A variety of other developmental, longitudinal, and genetically informed studies of prolonged fatigue states have demonstrated that comorbidity with other mental disorders is common, particularly major mood disorders (
12,
18,
26–
30). Previous studies support the notion that mood disorders and fatigue states are intrinsically linked (presumably at the neurobiological level) and their comorbid state indicates a more severe disorder than either alone. However, there has been far less emphasis on investigating the age at onset of each of these conditions and the ways in which either state may represent an earlier phenotype of the same disorder or an independent risk factor for the development of either the comorbid or alternative condition. The prevalence of prolonged fatigue tends to be stable across adolescence, whereas mood and anxiety disorders tend to exhibit a large increase in prevalence with progression through the adolescent period (increasing from 11.1% to 19.2% from age 13 to 18). This suggests the role of other etiologic factors and is again consistent with the notion that somatic states such as prolonged fatigue may be due, at least in part, to genetic and environmental determinants that differ from those for common forms of anxiety and depression (
18,
29). For example, one specific environmental factor that may be directly associated with sleep problems in adolescents is the widespread use of electronic media (
31).
Although this study has several strengths, including the use of a large nationally representative sample of U.S. adolescents, some limitations should be regarded when interpreting the results. First, the assessment of lifetime disorders is based on retrospective recall, which may be biased. Second, the cross-sectional nature of the study does not allow us to evaluate temporal or longitudinal associations of fatigue and depression/anxiety phenotypes with great reliability; prospective studies are needed in this respect. Third, service use variables were based on questions about service use for emotional or behavioral symptoms but not for somatic complaints, and they were based on parent reports, which were available for only a subset of the sample. Fourth, the definition of prolonged fatigue was based on the ICD-10 definition of neurasthenia, which requires a duration of 3 months or longer, and this deviates from the traditional concept of fatigue, which requires a minimum of 6 months. Other differences include a lower number of somatic symptoms in our definition than is required for chronic fatigue syndrome, which requires multiple physical symptoms that include pain in multiple joints, sore throat, and tender lymph nodes. However, the recent International Consensus Criteria for Myalgic Encephalomyelitis—as chronic fatigue syndrome is often called—has discarded the duration criterion because “no other disease criteria require that diagnoses be withheld until after the patient has suffered with the affliction for six months” (
32). Accordingly, any significant fatigue state that causes considerable disability may warrant further medical and psychological assessment and, when present, certainly should be regarded as an indicator for severity when comorbid with depression or anxiety disorders.
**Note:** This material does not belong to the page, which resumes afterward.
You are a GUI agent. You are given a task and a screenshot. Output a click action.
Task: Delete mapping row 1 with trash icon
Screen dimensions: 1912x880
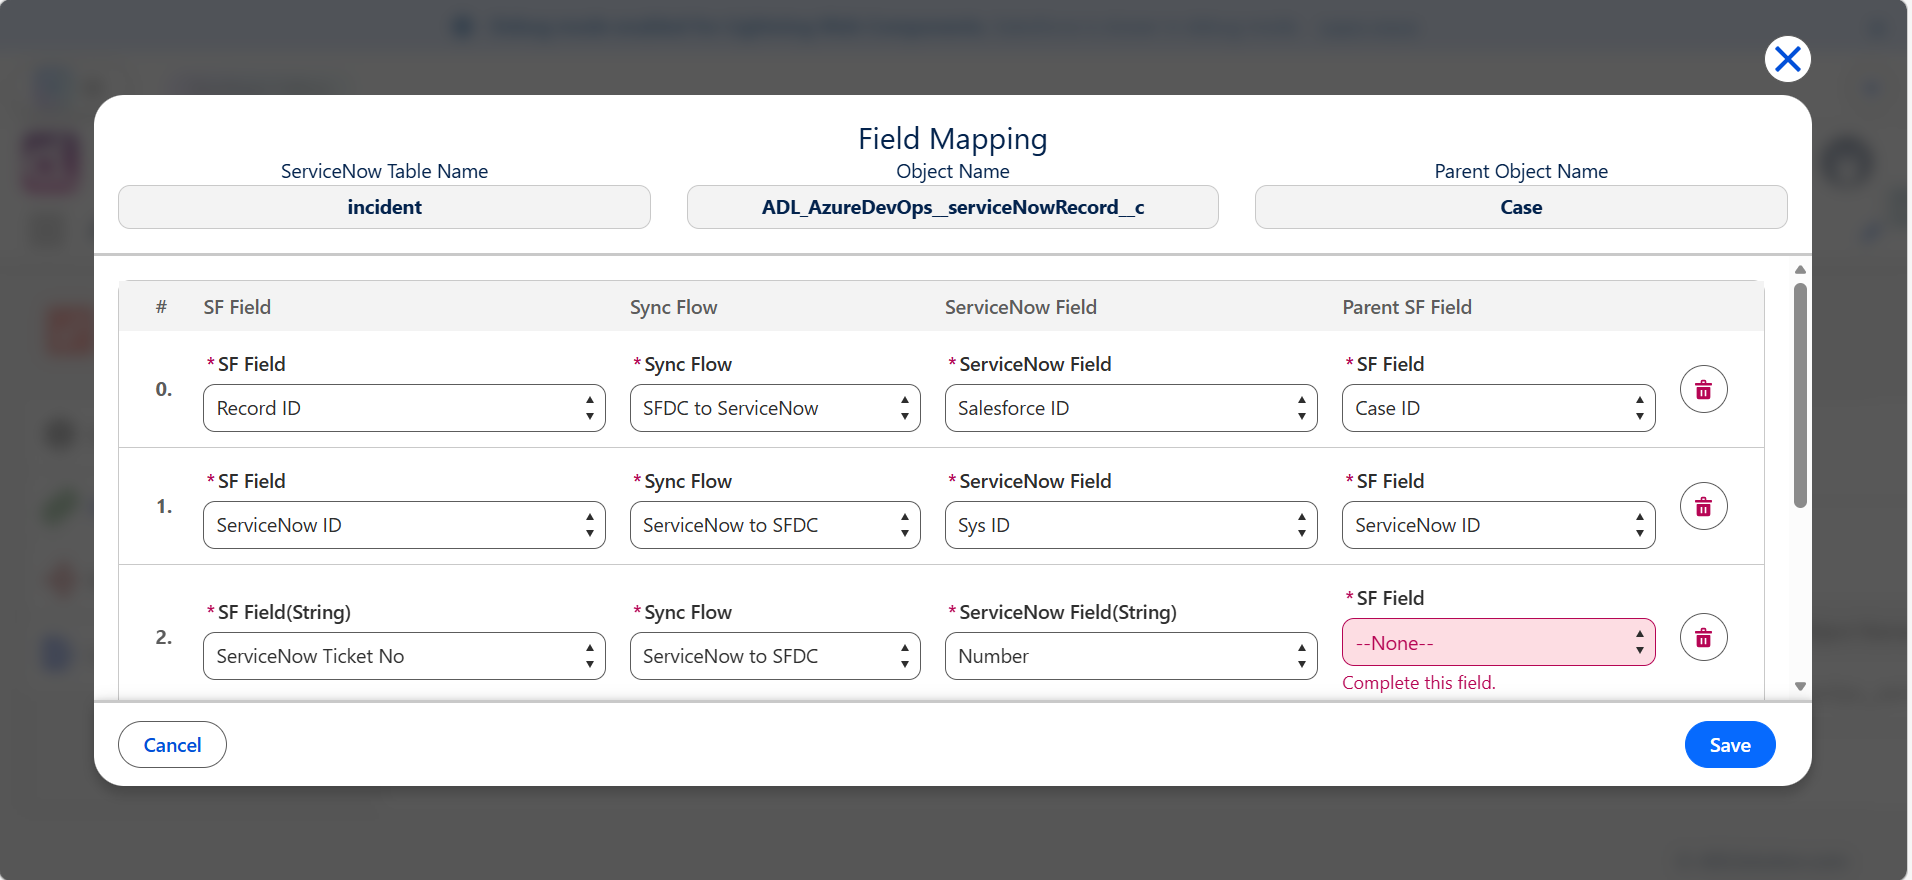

In conclusion, this study demonstrates that prolonged fatigue is a disabling condition in U.S. adolescents and is often accompanied by substantial psychiatric comorbidity. Comorbid fatigue states may indicate greater severity of depressive and anxiety disorders in adolescents, and even in the absence of comorbidity, the substantial disability and comorbidity with somatic conditions, particularly pain conditions, among those with fatigue states alone also suggest that prolonged fatigue is a clinically relevant entity. The high magnitude of comorbidity with physical disorders also highlights the importance of fatigue states as an index of somatic conditions. Although there were relatively high rates of mental health service use among adolescents with comorbid fatigue and mood/anxiety disorders, there was a striking paucity of service use among those with either condition alone, despite high levels of disability.